2 novembre, le Premier ministre Edouard à l'hôtel Cassiny avant l'accord politique sur la Nouvelle-Calédonie

Nouvelle-Calédonie patate chaude ? Oui et non ! L'archipel du Pacifique Sud, français depuis 1853, est l'une des clefs de la réussite du quinquennat Macron ! Le Premier ministre, Edouard Philippe est un fin négociateur, il aime négocier et doit atterrir à Nouméa La Tontouta en soirée. Un déplacement sensible à un an d'un référendum historique sur l'indépendance. En politique, rien ne vaut le terrain. Le 2 novembre dernier, à Matignon, en s'investissant jusque très tard dans la nuit, un accord politique a été trouvé entre indépendantistes et non indépendantistes Calédoniens en présence du Premier ministre. Edouard Philippe arrive à Nouméa pour "faire le point sur les travaux qui doivent se poursuivre" avant la tenue du référendum, prévue au plus tard en novembre 2018.

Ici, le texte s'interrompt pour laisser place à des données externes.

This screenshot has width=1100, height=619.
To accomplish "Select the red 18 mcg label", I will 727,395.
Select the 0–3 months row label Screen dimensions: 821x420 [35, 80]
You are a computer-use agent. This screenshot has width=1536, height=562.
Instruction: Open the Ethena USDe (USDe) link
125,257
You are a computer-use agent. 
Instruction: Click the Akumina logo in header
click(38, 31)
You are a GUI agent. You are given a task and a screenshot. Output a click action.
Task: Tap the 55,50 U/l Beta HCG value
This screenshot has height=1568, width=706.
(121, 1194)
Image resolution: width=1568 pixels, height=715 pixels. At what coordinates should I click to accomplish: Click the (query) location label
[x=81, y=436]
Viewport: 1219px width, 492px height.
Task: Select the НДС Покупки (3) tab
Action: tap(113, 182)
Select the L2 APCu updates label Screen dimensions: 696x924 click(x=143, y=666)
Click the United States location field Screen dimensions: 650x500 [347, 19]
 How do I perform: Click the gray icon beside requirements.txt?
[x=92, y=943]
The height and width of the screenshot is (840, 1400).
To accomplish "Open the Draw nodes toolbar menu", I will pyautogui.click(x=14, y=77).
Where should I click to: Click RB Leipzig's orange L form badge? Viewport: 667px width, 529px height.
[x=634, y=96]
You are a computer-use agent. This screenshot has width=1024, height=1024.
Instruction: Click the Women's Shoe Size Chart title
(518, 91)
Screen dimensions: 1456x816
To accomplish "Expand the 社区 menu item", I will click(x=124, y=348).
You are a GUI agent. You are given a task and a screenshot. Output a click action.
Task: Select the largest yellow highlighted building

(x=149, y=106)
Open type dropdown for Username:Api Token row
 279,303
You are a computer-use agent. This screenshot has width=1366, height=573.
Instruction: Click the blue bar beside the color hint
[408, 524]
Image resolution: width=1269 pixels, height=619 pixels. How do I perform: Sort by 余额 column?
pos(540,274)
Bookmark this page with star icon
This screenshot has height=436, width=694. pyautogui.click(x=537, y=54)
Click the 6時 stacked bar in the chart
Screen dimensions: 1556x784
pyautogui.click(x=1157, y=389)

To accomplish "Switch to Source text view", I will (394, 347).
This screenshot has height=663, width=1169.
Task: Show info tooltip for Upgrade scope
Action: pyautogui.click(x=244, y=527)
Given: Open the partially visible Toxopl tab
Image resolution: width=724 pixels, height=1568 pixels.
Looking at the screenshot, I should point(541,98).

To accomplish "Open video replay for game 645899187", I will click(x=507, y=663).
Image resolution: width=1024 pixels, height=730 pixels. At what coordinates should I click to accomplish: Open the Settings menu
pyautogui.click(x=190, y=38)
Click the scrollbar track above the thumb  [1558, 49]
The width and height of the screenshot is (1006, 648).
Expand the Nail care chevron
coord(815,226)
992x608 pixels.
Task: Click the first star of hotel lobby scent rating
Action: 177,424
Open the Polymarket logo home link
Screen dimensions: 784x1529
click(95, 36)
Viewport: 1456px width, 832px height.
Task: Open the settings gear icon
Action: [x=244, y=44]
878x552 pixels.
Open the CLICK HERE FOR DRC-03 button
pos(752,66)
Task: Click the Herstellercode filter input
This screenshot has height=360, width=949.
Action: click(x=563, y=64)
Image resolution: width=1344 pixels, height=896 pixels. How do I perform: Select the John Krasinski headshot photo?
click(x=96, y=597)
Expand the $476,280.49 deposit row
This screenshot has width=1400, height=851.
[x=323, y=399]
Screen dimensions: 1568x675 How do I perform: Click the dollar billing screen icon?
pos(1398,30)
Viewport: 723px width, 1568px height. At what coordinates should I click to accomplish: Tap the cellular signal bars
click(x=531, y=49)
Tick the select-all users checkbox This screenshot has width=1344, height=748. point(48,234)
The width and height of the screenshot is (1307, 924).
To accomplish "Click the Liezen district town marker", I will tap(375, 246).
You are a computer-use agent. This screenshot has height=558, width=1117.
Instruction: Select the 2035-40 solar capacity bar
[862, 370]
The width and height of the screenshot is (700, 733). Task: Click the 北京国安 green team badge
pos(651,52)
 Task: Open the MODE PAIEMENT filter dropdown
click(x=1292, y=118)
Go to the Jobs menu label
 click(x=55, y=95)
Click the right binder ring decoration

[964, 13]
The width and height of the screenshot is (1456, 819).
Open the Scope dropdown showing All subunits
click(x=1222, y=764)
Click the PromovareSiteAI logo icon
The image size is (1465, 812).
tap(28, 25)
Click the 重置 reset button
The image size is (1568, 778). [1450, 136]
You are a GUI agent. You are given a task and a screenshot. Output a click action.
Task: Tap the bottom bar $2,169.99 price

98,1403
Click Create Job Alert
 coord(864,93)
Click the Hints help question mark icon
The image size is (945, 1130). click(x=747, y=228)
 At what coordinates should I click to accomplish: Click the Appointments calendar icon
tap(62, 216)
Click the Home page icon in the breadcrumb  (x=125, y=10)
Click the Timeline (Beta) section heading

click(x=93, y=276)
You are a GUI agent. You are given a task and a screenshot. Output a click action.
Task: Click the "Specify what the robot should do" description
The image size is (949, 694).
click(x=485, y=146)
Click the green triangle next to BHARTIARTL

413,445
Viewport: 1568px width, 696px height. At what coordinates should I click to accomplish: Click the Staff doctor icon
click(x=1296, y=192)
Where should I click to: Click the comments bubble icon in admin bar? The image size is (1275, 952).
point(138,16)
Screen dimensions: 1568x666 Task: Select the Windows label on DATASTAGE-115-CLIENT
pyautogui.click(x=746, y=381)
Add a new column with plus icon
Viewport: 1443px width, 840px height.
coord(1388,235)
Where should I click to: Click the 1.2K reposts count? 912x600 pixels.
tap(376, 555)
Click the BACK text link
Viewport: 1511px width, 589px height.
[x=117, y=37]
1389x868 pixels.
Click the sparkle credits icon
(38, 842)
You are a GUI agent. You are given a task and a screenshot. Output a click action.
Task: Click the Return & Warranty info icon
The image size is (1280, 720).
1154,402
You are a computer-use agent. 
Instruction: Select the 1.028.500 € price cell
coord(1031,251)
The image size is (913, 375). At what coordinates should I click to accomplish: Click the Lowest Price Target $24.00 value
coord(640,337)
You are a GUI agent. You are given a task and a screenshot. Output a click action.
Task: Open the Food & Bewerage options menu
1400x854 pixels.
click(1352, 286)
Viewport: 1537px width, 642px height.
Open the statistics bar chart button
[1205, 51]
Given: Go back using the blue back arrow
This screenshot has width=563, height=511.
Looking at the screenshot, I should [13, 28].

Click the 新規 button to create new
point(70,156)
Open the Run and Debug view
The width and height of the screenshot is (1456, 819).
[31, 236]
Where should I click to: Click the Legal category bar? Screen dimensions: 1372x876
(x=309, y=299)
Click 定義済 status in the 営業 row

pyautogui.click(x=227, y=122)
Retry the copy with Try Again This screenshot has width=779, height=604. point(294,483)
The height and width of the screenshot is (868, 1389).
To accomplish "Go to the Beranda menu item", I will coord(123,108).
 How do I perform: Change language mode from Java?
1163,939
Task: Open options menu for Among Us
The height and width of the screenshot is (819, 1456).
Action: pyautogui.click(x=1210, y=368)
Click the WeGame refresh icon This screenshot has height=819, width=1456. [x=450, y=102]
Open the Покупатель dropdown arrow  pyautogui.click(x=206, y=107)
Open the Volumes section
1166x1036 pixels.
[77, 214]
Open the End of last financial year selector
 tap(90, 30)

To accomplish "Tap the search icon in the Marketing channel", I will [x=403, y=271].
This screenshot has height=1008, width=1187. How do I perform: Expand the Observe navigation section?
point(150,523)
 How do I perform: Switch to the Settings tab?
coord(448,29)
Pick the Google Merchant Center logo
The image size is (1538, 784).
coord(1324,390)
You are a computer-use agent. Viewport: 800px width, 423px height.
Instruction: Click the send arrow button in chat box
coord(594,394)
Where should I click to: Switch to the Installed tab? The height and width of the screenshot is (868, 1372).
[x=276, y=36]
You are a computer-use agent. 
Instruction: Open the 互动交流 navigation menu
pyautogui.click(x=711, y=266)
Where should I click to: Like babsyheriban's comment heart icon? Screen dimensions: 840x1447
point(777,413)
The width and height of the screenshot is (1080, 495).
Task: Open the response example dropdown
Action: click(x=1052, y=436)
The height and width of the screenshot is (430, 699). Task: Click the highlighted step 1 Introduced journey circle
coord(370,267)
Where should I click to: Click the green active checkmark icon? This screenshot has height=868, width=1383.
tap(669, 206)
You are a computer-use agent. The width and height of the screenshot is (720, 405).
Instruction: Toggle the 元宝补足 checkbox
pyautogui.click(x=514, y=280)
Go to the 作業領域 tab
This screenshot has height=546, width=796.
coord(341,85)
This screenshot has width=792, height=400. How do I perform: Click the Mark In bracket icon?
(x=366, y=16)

Comme François Hollande en 2014, Edouard Philippe se recueillera sur les tombes des caciques Jacques Lafleur, loyaliste, et Jean-Marie Tjibaou, indépendantiste, dont la poignée de main avait scellé la sortie de crise en 1988. Sur les îles Loyauté, il honorera aussi la mémoire du tirailleur kanak Kalépo Wabete, mort au front en 1918 et récemment rapatrié.